Restart apache and memcache..

php script used for memcache testing..

 
<?php
//memcached simple test  
$memcache = new Memcache;
$memcache->connect('localhost', 11211) or die ("Could not connect");
$key = md5('42data');  //something unique  
for ($k=0; $k<5; $k++) {
$data = $memcache->get($key);
    if ($data == NULL) {
       $data = array();
       //generate an array of random shit  
       echo "expensive query";
       for ($i=0; $i<100; $i++) {
           for ($j=0; $j<10; $j++) {
               $data[$i][$j] = 42;  //who cares  
           }
       }
       $memcache->set($key,$data,0,3600);
    } else 
 {
       echo "cached";
    }  } 

You can monitor memcache using phpmemcacheadmin

http://code.google.com/p/phpmemcacheadmin/

Varnish – Cache

Varnish has a concept of “backend” or “origin” servers. A backend server is the server providing the content Varnish will accelerate. Our first task is to tell Varnish where it can find its content. open the varnish default configuration file. Iif you installed from a package it is probably /etc/varnish/default.vcl.

Somewhere in the top there will be a section that looks a bit like this.:

backend default { .host = "127.0.0.1"; .port = "80"; }

Change the port number to your apache ( or whatever the webserver you are using) port number.

this piece of configuration defines a backend in Varnish called default. When Varnish needs to get content from this backend it will connect to port 80 on localhost (127.0.0.1).

# varnishd -f /etc/varnish/default.vcl -s malloc,1G -T 127.0.0.1:2000 -a 0.0.0.0:80

The -f options specifies what configuration varnishd should use.

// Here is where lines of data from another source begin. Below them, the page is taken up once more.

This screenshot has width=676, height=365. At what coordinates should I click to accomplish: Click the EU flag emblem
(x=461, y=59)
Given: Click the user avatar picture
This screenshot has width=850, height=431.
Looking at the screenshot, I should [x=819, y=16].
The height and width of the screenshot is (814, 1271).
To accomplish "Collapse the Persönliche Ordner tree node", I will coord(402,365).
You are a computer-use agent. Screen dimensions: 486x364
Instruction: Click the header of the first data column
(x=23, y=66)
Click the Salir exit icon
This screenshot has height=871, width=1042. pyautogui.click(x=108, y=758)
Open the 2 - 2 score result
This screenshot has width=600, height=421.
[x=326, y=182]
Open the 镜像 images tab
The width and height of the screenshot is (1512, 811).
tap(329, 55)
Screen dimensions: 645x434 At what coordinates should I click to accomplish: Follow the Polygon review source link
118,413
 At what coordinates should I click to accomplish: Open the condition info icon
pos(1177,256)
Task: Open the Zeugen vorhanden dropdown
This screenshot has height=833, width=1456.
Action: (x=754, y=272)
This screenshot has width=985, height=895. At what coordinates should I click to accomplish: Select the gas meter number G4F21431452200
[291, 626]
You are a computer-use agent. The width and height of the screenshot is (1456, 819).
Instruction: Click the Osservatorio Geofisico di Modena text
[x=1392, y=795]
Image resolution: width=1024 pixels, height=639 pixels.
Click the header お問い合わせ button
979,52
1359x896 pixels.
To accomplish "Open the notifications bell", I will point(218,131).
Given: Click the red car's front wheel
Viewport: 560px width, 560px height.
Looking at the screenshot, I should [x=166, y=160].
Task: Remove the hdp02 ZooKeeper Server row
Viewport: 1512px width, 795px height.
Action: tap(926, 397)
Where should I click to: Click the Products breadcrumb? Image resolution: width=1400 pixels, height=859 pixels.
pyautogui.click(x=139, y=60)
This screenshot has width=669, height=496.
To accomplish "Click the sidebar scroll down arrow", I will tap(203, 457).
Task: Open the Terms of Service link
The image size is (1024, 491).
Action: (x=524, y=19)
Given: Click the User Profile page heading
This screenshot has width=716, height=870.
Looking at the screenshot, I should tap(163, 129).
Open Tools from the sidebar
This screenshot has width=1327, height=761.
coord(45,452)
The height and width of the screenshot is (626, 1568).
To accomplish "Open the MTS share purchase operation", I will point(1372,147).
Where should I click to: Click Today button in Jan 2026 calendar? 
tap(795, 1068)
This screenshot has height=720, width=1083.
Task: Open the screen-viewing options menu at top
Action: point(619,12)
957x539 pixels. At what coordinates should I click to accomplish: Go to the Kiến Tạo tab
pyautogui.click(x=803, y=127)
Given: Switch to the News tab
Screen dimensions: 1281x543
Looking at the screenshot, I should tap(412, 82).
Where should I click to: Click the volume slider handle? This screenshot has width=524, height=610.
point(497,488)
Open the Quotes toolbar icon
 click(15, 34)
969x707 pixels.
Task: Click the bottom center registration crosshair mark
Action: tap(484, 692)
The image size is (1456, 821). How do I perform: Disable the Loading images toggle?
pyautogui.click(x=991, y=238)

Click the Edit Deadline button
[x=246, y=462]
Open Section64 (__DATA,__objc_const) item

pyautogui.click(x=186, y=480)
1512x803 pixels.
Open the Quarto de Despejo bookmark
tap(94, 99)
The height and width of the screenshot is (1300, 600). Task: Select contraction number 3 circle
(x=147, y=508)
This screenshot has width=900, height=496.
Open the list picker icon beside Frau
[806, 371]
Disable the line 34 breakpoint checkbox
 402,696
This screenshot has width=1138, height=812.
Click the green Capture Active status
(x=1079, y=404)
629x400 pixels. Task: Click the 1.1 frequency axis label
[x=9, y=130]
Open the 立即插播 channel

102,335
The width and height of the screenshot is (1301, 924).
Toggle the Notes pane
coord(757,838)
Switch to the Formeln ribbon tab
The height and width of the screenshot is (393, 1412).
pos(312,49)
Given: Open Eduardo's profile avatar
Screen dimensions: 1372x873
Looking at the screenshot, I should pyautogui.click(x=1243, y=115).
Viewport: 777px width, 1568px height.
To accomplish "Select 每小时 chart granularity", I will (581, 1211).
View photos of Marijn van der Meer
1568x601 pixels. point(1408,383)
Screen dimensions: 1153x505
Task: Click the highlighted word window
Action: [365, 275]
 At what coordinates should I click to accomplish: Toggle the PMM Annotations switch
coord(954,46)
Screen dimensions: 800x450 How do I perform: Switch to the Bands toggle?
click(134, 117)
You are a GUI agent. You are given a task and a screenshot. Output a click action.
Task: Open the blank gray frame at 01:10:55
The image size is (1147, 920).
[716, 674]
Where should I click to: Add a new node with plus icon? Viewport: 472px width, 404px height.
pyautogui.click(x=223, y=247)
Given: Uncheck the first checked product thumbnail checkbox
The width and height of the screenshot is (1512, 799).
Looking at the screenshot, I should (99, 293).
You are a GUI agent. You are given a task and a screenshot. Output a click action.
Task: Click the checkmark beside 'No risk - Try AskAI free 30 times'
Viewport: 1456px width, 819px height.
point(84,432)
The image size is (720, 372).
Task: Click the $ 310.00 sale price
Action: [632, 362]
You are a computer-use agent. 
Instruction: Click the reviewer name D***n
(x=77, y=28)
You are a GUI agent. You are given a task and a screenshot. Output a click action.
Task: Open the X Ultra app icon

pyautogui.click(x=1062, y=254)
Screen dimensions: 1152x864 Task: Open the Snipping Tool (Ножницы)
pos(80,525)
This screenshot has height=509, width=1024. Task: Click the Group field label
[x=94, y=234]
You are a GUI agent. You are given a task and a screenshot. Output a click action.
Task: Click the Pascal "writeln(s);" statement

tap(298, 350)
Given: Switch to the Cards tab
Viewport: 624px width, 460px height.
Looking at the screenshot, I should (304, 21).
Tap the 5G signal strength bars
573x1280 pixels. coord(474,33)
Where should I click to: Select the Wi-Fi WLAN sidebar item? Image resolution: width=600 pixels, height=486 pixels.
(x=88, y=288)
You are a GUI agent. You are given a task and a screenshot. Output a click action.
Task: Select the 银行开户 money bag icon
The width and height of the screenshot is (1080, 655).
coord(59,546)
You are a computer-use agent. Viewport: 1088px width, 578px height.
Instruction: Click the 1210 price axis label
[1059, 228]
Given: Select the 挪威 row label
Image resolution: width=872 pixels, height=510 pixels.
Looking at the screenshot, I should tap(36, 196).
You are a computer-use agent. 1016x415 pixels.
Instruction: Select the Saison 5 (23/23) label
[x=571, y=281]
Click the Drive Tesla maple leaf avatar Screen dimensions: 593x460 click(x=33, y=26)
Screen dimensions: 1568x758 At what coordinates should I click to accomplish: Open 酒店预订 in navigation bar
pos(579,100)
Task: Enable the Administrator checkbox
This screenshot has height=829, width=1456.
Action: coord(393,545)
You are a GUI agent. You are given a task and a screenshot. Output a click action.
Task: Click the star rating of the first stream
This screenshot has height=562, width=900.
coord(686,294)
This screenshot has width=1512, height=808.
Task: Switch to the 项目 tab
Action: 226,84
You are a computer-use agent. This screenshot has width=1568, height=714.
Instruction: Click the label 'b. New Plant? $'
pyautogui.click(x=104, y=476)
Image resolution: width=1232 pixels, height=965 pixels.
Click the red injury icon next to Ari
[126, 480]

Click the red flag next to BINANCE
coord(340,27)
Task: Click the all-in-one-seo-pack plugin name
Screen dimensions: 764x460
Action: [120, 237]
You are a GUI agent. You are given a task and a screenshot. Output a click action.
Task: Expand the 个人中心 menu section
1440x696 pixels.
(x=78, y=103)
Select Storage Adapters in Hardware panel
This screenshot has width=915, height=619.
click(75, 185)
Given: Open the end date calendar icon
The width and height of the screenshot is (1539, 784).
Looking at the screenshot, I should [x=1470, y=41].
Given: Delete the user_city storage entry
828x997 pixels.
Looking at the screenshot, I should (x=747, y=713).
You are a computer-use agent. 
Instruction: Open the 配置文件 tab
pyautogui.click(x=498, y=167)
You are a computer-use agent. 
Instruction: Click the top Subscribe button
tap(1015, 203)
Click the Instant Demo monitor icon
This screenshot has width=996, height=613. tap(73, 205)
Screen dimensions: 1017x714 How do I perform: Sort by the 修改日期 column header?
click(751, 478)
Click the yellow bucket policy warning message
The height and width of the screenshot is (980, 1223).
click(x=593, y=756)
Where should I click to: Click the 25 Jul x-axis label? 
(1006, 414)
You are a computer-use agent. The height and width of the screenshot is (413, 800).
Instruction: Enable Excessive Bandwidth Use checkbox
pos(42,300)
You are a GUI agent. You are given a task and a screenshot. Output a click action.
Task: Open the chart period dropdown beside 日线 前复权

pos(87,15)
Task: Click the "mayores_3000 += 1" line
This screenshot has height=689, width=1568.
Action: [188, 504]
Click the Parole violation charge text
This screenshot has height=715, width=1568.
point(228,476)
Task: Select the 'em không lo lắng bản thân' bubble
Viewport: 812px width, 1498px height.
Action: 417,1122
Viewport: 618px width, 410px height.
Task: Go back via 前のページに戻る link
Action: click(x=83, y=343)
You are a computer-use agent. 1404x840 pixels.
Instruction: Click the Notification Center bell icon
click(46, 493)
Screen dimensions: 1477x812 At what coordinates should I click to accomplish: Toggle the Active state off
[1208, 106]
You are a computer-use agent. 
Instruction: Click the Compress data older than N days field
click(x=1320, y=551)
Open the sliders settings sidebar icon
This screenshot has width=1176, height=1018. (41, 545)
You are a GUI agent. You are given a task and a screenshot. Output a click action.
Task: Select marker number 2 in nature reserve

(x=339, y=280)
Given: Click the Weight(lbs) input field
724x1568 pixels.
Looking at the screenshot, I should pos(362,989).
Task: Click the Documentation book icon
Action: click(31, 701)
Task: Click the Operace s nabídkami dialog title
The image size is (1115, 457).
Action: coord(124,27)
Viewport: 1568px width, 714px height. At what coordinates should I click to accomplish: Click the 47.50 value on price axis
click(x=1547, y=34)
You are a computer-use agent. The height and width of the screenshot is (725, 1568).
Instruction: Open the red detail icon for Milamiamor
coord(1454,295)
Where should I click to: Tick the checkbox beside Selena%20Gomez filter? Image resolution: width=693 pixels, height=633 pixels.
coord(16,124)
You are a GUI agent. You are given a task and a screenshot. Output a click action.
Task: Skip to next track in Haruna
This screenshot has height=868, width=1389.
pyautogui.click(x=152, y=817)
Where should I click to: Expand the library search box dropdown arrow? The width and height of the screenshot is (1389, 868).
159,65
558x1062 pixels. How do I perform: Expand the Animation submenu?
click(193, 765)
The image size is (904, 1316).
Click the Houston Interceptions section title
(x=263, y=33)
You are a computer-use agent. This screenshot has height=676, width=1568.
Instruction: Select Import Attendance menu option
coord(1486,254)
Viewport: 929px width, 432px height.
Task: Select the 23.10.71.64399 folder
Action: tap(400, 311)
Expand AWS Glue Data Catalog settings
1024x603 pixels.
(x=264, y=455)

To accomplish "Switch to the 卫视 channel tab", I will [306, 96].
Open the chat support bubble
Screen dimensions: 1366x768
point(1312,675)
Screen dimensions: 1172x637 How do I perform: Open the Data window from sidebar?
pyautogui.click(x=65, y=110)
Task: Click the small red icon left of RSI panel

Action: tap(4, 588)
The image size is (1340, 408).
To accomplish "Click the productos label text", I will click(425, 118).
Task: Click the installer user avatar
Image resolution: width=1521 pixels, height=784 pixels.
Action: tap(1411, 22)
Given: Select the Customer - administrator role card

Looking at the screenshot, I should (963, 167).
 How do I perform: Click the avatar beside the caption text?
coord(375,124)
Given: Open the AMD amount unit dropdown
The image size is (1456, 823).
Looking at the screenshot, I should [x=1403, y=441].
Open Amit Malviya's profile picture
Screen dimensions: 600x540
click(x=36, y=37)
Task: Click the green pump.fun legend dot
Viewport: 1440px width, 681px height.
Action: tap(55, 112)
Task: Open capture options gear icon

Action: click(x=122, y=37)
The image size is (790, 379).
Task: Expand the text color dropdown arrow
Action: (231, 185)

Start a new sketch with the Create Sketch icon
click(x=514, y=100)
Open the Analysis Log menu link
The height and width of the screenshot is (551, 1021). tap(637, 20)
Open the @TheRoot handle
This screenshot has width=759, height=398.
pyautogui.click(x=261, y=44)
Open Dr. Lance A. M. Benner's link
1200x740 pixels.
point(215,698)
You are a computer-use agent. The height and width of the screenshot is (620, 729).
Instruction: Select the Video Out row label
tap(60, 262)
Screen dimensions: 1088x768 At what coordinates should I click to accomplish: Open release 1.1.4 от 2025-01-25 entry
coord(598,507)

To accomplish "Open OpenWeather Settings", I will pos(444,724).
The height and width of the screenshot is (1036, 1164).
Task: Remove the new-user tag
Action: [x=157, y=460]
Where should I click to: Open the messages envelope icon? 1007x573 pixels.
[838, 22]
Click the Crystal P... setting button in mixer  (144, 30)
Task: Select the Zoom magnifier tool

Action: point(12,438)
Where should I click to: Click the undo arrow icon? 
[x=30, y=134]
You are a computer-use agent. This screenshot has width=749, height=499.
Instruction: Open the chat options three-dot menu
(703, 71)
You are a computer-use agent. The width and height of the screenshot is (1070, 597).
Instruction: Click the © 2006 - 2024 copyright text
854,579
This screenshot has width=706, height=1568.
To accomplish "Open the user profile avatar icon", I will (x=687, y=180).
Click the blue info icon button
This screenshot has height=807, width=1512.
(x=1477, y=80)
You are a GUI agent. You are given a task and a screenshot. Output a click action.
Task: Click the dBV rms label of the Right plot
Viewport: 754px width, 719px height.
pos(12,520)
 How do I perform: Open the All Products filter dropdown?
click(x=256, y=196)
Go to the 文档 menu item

The -s options chooses the storage type Varnish should use for storing its content

-T 127.0.0.1:2000 — Varnish has a built-in text-based administration interface

-a 0.0.0.0:80 — specify that I want Varnish to listen on port 80

For logging varnish — In terminal window you started varnish type varnishlog

When someone accessing your page you will get log like

#varnishlog
11 SessionOpen c 127.0.0.1 58912 0.0.0.0:80 
11 ReqStart c 127.0.0.1 58912 595005213 
11 RxRequest c GET 
11 RxURL c / 
11 RxProtocol c HTTP/1.1 
11 RxHeader c Host: localhost:80
11 RxHeader c Connection: keep-alive

Where not to use Caching

          Caching should not be used for some things like search results, forums etc… where the content has to be upto the times and changes depending on user’s input. It’s also advisable to avoid using this method for things like a Flash news page, in general dont use it on any page that you wouldn’t want the end users browser or proxy to cache.